I think a lot of harm ensued by an insistence by (perhaps) "Aristotelians" on a term "substance" to describe more than one kind of "thing" or "stuff". We will have cultivated quality of will and attitude to memories, and I think circumstances will defy any facile idea of "exist" or "continue".
Rather than compartmentalising and fail to collaborate as lamented above, in my opinion we ought to apply "epoche" (an affirming agnosticism about very respectable antinomies) because we can proceed far on almost all other issues without particularly "deciding" this one. Any suggestions by me for one are just that - splatters on the "art wall". If we're not sure what "continue" will mean in the circumstances, because those will stretch the word too far, at the verbal level it becomes the case that the case will be ostensibly "so" and "not so" simultaneously. That's because at our ordinary level, we can make words and situations coincide in reference more easily.
(And I don't like séances either.)
I'm trying to play off of your 'university' idea here.
Or these
The pyramid of the will bears nested dancers,
Each an expert in their field of laws and causers—
Through the land’s contours of memory’s sands of what was;
The King doesn’t decide, but his repertoire does.

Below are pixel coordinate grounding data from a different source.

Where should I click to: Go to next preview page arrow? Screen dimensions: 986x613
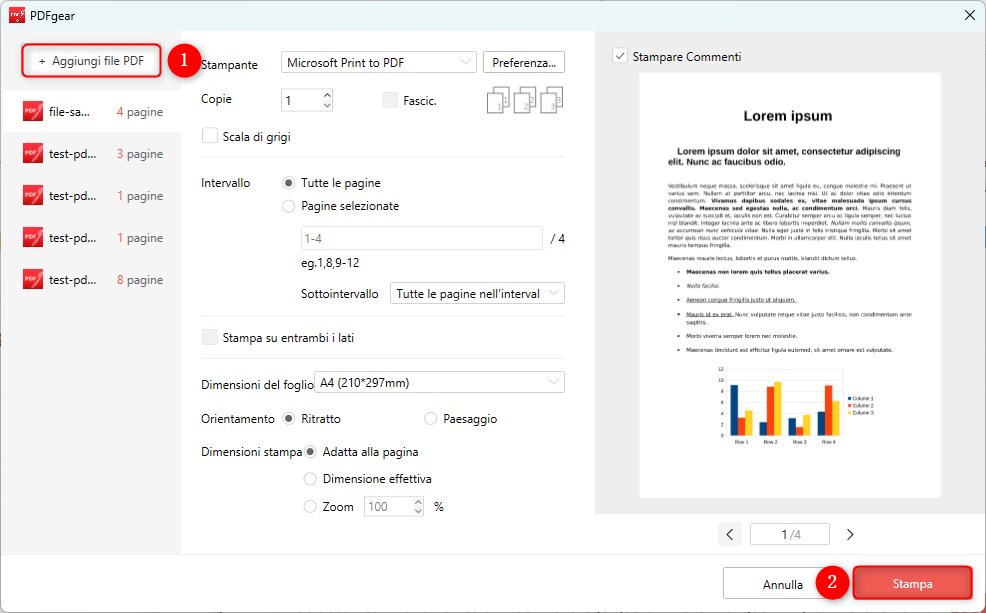pyautogui.click(x=849, y=533)
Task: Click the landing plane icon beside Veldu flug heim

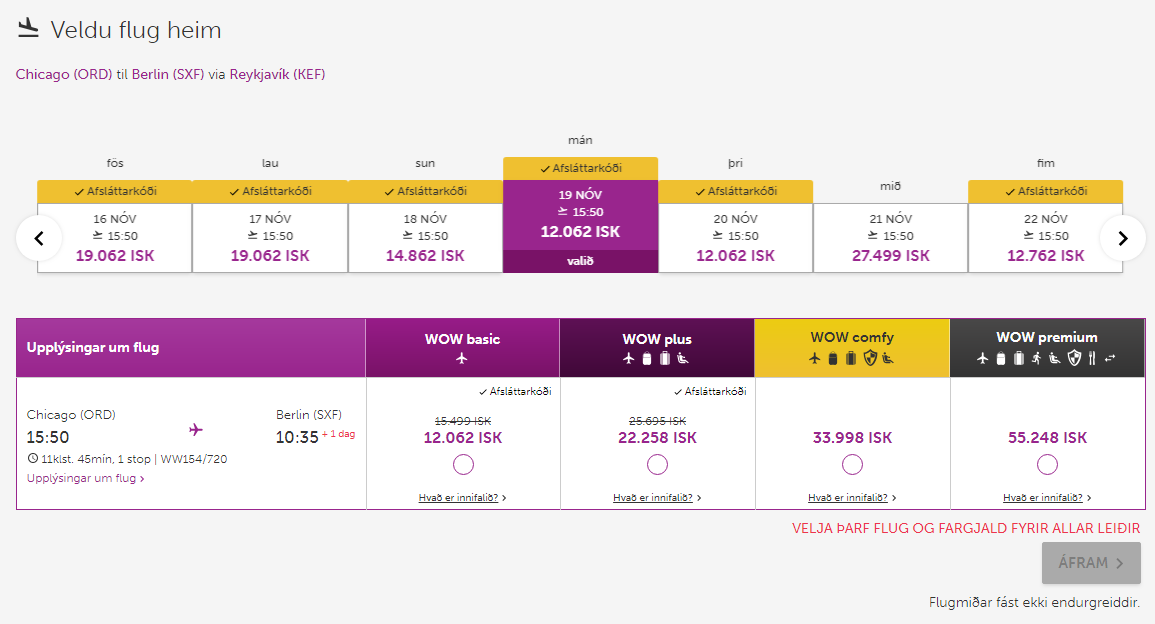Action: click(x=28, y=29)
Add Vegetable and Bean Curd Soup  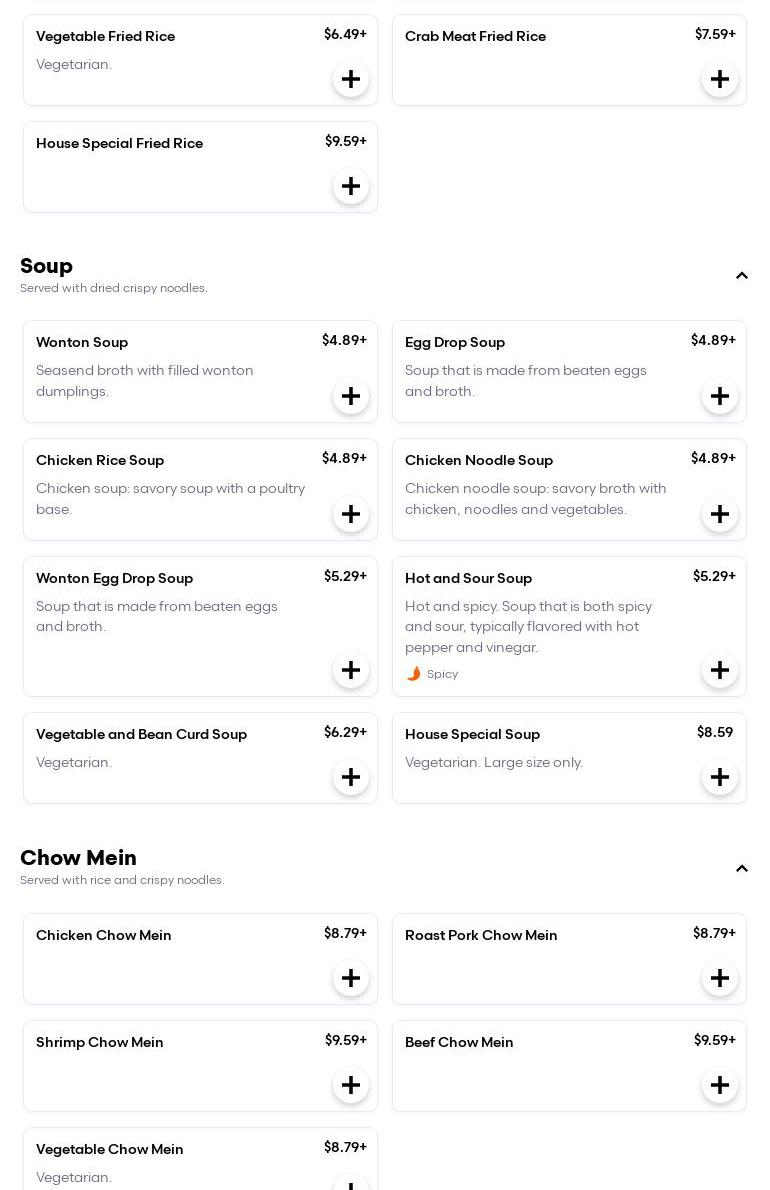pos(351,777)
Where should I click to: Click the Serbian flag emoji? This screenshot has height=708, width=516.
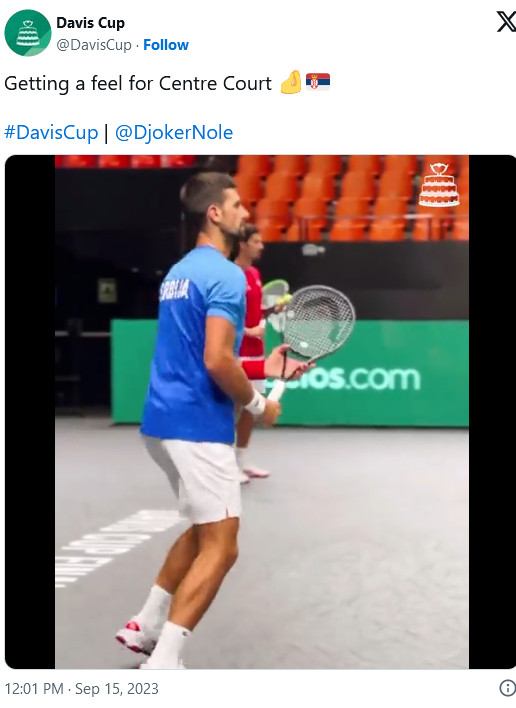[318, 82]
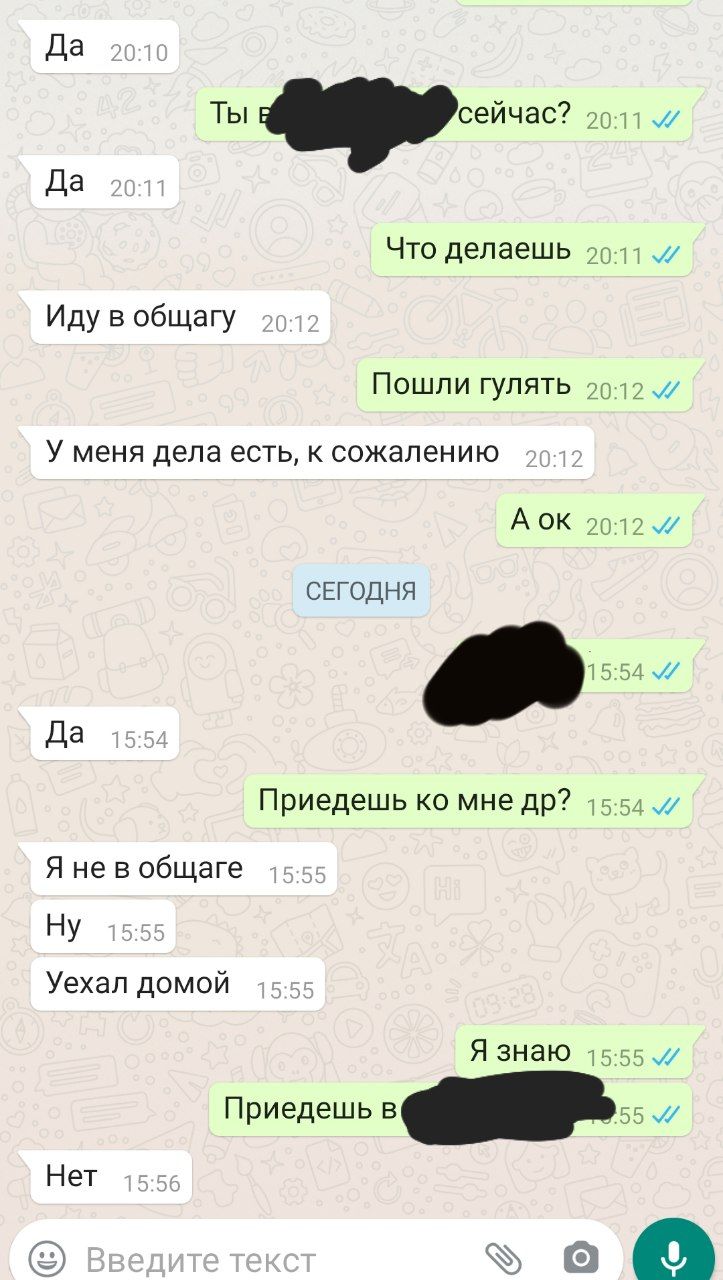Tap the 'СЕГОДНЯ' date label

(361, 591)
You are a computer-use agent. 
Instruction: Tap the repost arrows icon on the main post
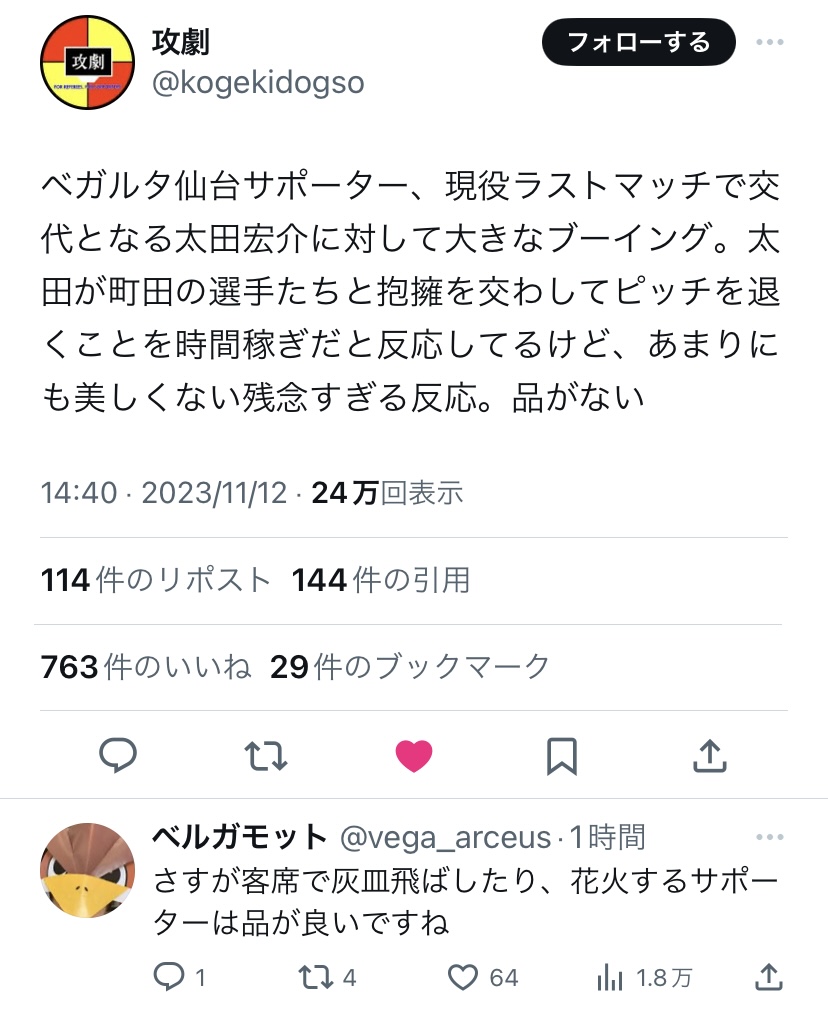pos(266,756)
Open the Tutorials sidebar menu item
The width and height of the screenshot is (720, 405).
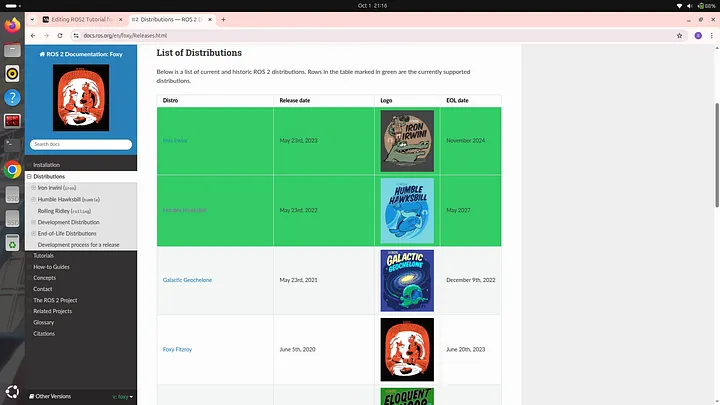pos(44,256)
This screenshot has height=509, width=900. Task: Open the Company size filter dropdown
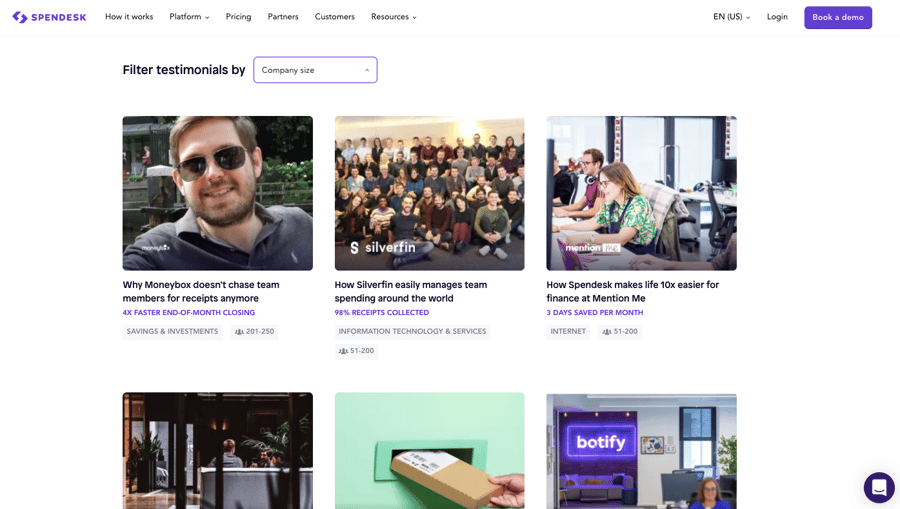tap(315, 70)

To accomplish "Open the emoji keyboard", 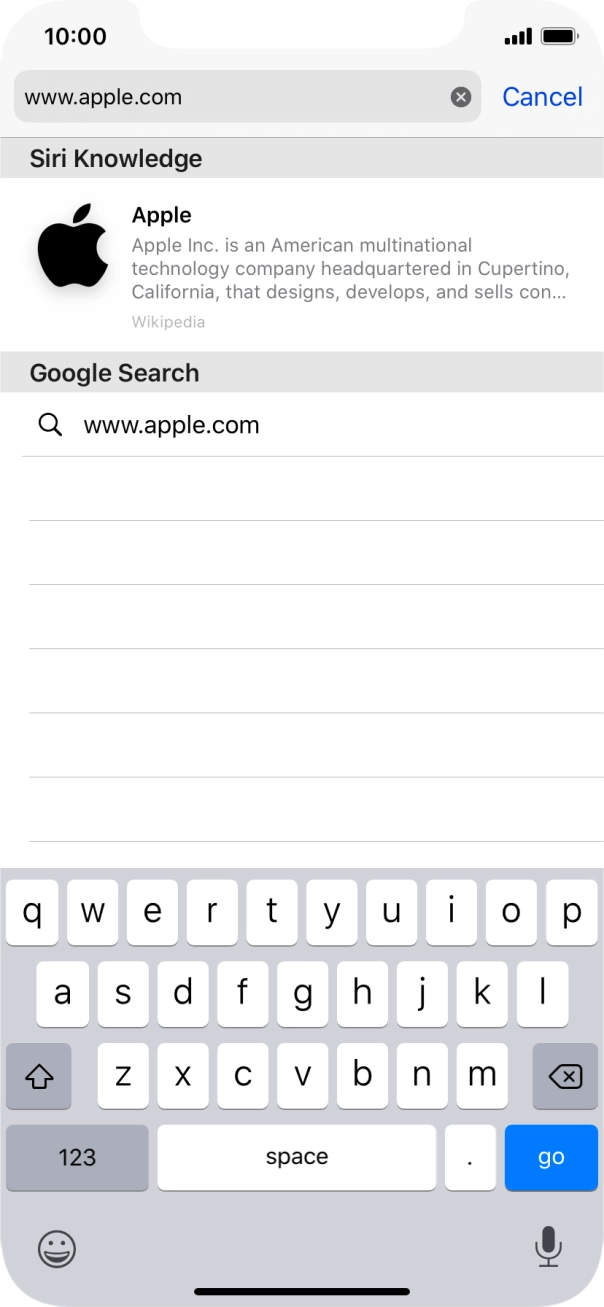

‘Magic’ has fallen by the wayside, it
As trancendence an intangible writ,
Unable to be distinct from matter,
Having to talk/walk the talk/walk of it.
Conscious qualia reflect the just past,
Decisions and thoughts produced, though quite fast,
The mechanizations not apparent,
Their constancy such that on Earth we’ll last.
Daniel, I think the aesthetic is to help our intuition in the sense of seeing. As for "mystic" apologies for my being non-Ryle-Heidegger-Derrida! By Derrida's own "saying" we are to disagree with him. Heidegger eschews epoche thereby claiming that becoming precludes being, with disastrous consequences in politics, commerce and churches.
From what I've read in the last day or two (in E Feser and W S Jevons), what happened to Descartes was he read too much Averroes and himself misunderstood substance. The contrasting properties of the intangibles that go along with our bodies are what he thought he was trying to refer to.
As for immortal that is more difficult given our perspective on time. As Shamshir hints, some kind of "attrition" has got something to do with it and I think we maintain ourselves (make ourselves sturdier) by certain aspects of our conduct.